THE ALTERNATIVE HERO

by Tim Thornton

Pub Date: July 24th, 2009
ISBN: 978-0-307-27109-9
Publisher: Knopf

In British drummer Thornton’s debut, a hapless ex-journalist reexamines what now seems his life’s fulcrum point: the onstage flameout that ended the career of Lance Webster, frontman of his beloved Thieving Magpies.

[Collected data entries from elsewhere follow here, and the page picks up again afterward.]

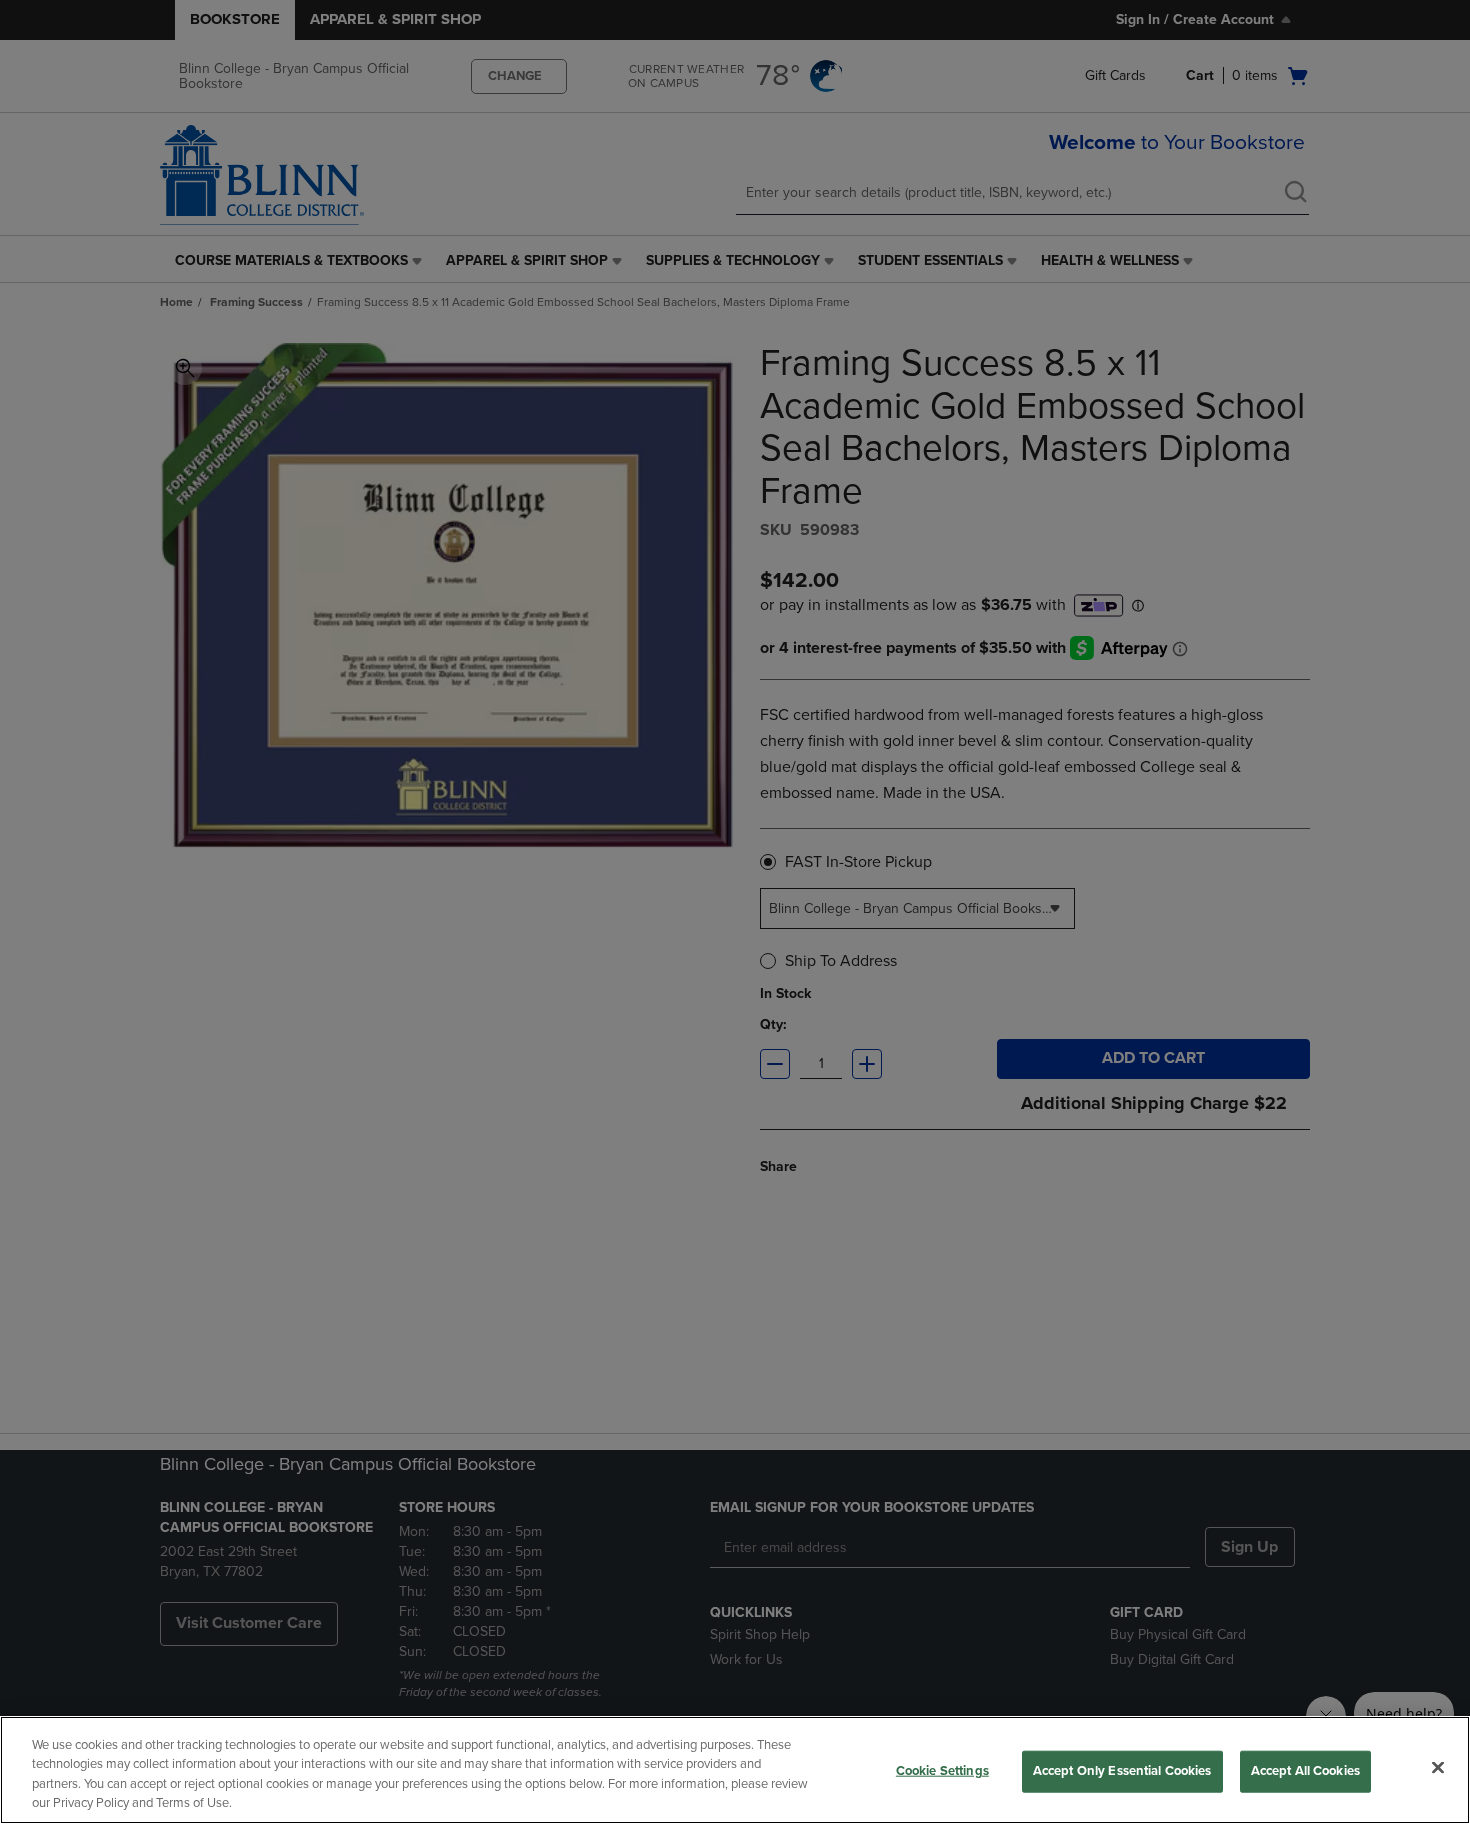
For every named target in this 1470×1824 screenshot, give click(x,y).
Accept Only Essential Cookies (1122, 1771)
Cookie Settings (942, 1771)
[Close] (1438, 1767)
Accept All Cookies (1305, 1771)
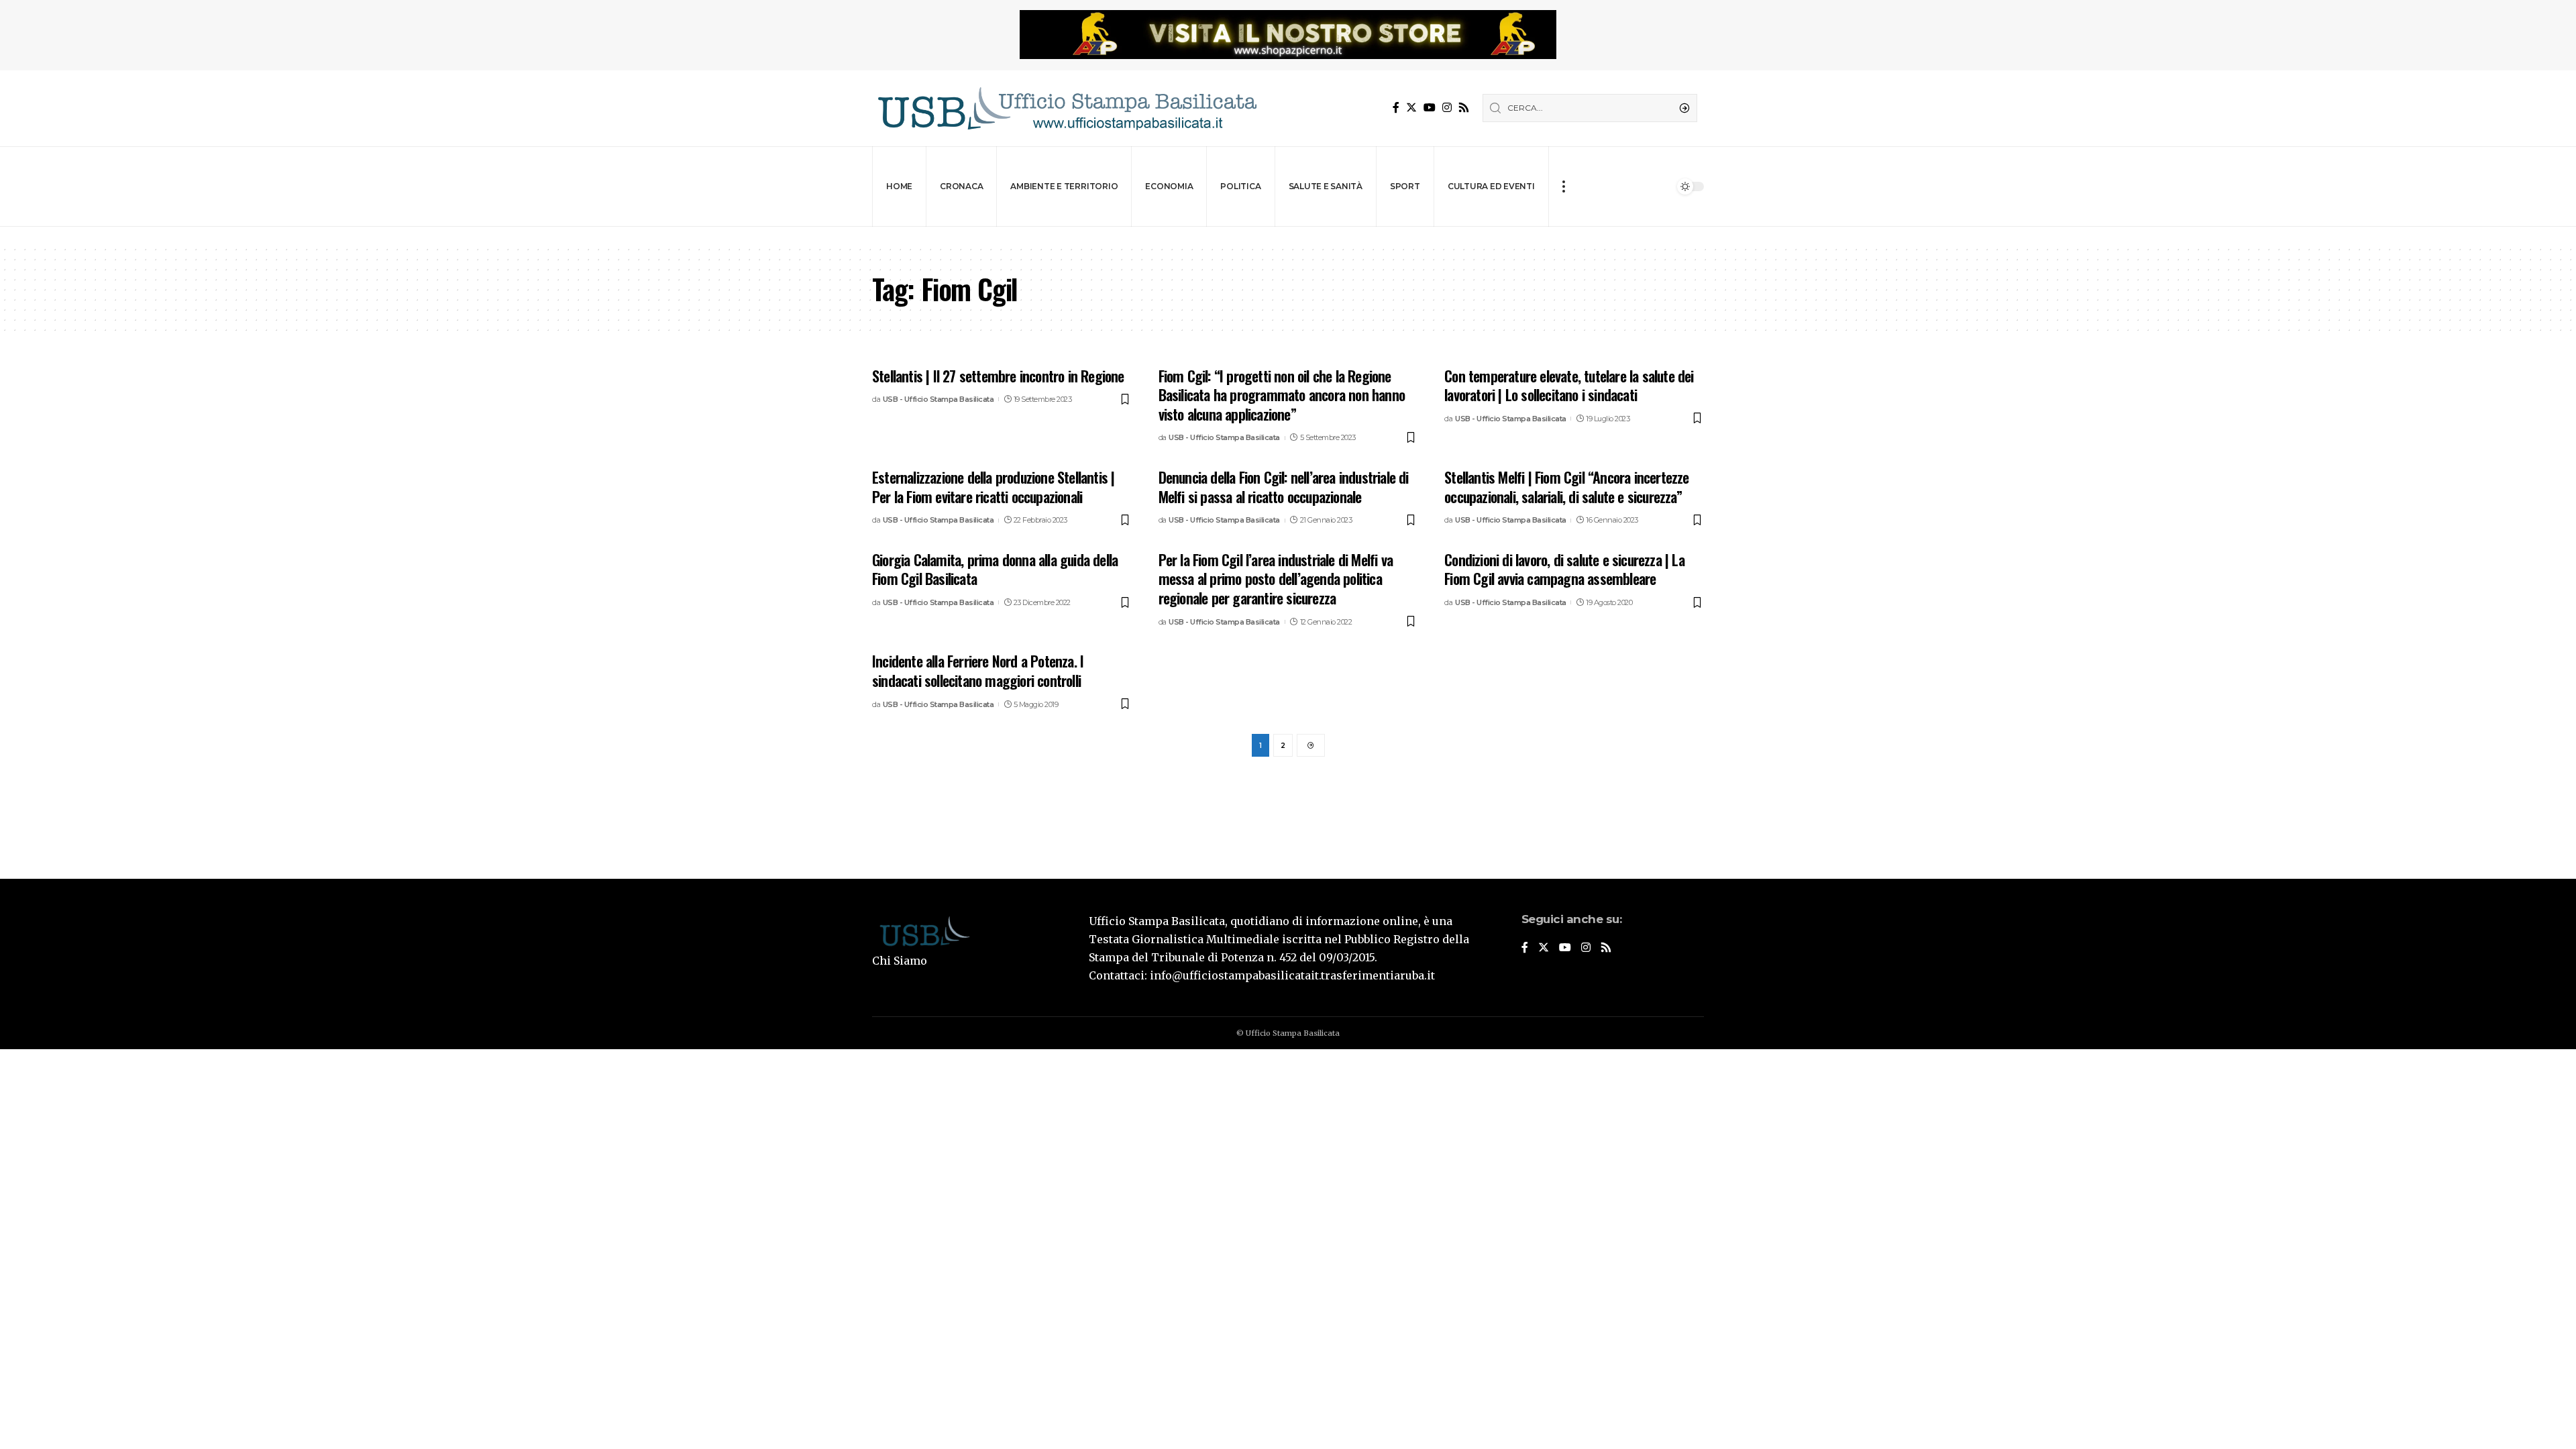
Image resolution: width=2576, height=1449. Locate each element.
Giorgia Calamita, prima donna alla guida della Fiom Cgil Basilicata (995, 569)
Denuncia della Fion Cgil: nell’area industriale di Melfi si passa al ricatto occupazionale (1284, 486)
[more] (1563, 186)
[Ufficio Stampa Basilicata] (1066, 108)
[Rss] (1463, 108)
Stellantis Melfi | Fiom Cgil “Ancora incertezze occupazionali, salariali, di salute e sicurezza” (1566, 486)
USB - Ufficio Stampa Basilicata (938, 399)
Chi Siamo (899, 960)
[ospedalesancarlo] (1288, 236)
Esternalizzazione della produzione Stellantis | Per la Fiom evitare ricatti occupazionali (993, 486)
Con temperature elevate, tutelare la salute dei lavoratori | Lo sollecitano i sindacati (1568, 385)
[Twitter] (1411, 108)
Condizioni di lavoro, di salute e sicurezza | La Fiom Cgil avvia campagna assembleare (1564, 569)
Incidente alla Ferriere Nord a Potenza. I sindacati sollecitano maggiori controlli (977, 670)
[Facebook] (1396, 108)
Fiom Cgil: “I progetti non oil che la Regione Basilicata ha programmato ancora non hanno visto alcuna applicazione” (1282, 395)
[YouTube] (1429, 108)
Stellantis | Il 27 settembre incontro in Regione (998, 375)
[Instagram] (1447, 108)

Music wasn’t merely the soundtrack to Clive Beresford’s youth; it was his youth. And when Clive’s idol, aka “Zeitgeist Man,” imploded in public in 1995, something important ended. Clive soon gave up his fanzine, Vorsprung Durch Peanut. He latched on with a higher-profile magazine, but that went sour after another episode involving his increasingly erratic idol. More than a decade has passed when Clive, now 33, underemployed, bereft and alone, notices Lance hauling home dry-cleaning; they’re neighbors. Clive embarks on an alcohol-soaked quest to befriend the Alternative Hero and to find out what led to that fateful day. After a stakeout tells him Lance has a sick cat, Clive volunteers at the vet, but succeeds only in selling his old hero a hormone spray for incontinent pets. Soon after, an intoxicated Clive pens a letter whose contents, come morning, he can’t recall—and gets an ominous visit from two roadies who warn him against stalkerdom. Finally, having lost his job, Clive repairs to a local pub to lick his wounds (or marinate them) and is chatted up from the next stool by Lance. Thornton shows off his encyclopedic musical knowledge to good effect, and the middle section, in which Clive carries on the charade of being an aspiring novelist who knows nothing about music, is delightfully awkward and entertaining, even poignant.

Too many contrivances of plot, and the earnest final section falls flat, but overall a brisk, acidly funny debut about the entanglement of identity and music.